Baling short chopped grass
The agricultural business is continuously looking for improvements in a competitive environment. Low milk prices motivates search for improvements. Are there opportunities for both reducing cost and at the same time improving productivity? Take a look at the three main benefits with feeding chopped grass baled with an Orkel compactor.
#1: Forage quality
For the dairy and beef industry, forage is a critical resource. Forage represent the main cost of dairy and beef production and the quality of the forage strongly influence animal performance as well as veterinary costs.
The main challenge with conserving forage is oxygen. When forage is exposed to oxygen, several important nutrients are lost and studies show that you can lose up to 30% of the nutrients when conserving forage in a bunker/pit silo. In an environmental aspect, this leads to a corresponding need for cultivated land. It also means that your cattle need more forage to produce the expected amount of milk and meat. Cows are reacting to quality and structure of the forage. Garbage in is garbage out.
Forage in bales are proven to have a loss of only 1-2% of nutritions. This is due to the compaction and tight film wrapping keeping the nutrition within the bale.
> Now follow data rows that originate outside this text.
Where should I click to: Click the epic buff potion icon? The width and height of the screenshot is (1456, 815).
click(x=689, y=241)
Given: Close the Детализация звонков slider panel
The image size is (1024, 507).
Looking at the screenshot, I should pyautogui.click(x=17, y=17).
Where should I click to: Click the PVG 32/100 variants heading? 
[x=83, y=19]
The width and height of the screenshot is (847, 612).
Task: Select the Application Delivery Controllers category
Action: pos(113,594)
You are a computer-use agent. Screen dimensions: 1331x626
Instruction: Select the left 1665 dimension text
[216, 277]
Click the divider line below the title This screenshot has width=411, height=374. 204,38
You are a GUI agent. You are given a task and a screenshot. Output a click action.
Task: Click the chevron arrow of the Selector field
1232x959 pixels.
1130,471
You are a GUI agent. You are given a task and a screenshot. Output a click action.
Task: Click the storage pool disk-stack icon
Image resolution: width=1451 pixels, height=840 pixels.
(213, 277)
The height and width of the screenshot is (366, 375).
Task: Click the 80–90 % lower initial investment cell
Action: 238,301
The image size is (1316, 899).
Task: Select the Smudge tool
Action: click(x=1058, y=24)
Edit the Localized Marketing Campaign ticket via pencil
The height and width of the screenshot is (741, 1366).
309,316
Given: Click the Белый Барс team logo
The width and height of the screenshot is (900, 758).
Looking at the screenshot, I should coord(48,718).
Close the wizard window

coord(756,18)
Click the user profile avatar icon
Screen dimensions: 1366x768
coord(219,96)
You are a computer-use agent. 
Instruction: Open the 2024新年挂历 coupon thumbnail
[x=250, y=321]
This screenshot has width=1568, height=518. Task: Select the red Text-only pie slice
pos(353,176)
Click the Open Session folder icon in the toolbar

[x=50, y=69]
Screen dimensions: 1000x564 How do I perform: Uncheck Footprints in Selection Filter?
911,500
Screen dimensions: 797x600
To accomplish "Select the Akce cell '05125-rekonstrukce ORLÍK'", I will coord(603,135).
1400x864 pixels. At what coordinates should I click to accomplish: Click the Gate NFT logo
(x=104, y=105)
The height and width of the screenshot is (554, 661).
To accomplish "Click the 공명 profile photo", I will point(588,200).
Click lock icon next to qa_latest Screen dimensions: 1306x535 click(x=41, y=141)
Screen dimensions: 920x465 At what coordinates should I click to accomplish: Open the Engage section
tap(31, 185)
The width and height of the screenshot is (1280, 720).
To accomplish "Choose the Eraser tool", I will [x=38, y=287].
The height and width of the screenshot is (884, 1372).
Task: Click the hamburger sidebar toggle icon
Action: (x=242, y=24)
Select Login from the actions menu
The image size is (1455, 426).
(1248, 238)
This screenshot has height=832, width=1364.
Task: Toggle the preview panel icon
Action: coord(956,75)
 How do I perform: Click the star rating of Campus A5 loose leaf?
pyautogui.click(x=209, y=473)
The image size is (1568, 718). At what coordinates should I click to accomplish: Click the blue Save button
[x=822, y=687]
A study done by CRV Holland, comparing forage from Orkel bales with bunker silo, showed some interesting figures: Cattle fed with forage from Orkel bales produced 30% more milk with 28% more fat, 22% more protein and 60% lower cell count.
Gold in is gold out.
#2: Higher forage intake
Research institutes world-wide have been looking at the effect of short chopped grass compared to long stemmed grass. The Norwegian research institute Bioforsk, connected to the Norwegian AG university, presents figures showing the effect of feeding chopped forage of 1 inch (2,5 cm) compared to 2,5 inch (7,5 cm).
For the two situations, the forage intake was accordingly 25 lb (11,3 kg) dry matter for the short chopped grass, compared to 22,7 lb (10,2kg) dry matter for the long stemmed grass. This difference in forage intake of 10 %, resulted in an increase of milk yield as well as higher fat content.
#3: Reduced costs
An important advantage of short chopped material is increased density. Studies comparing baling of forage of 2-6in chop length to 1in, shows an increased density of approx. 25 - 30 % when baling with the Orkel compactor. 25% higher density means 25% less costs in logistics as well as less cost in film wrapping.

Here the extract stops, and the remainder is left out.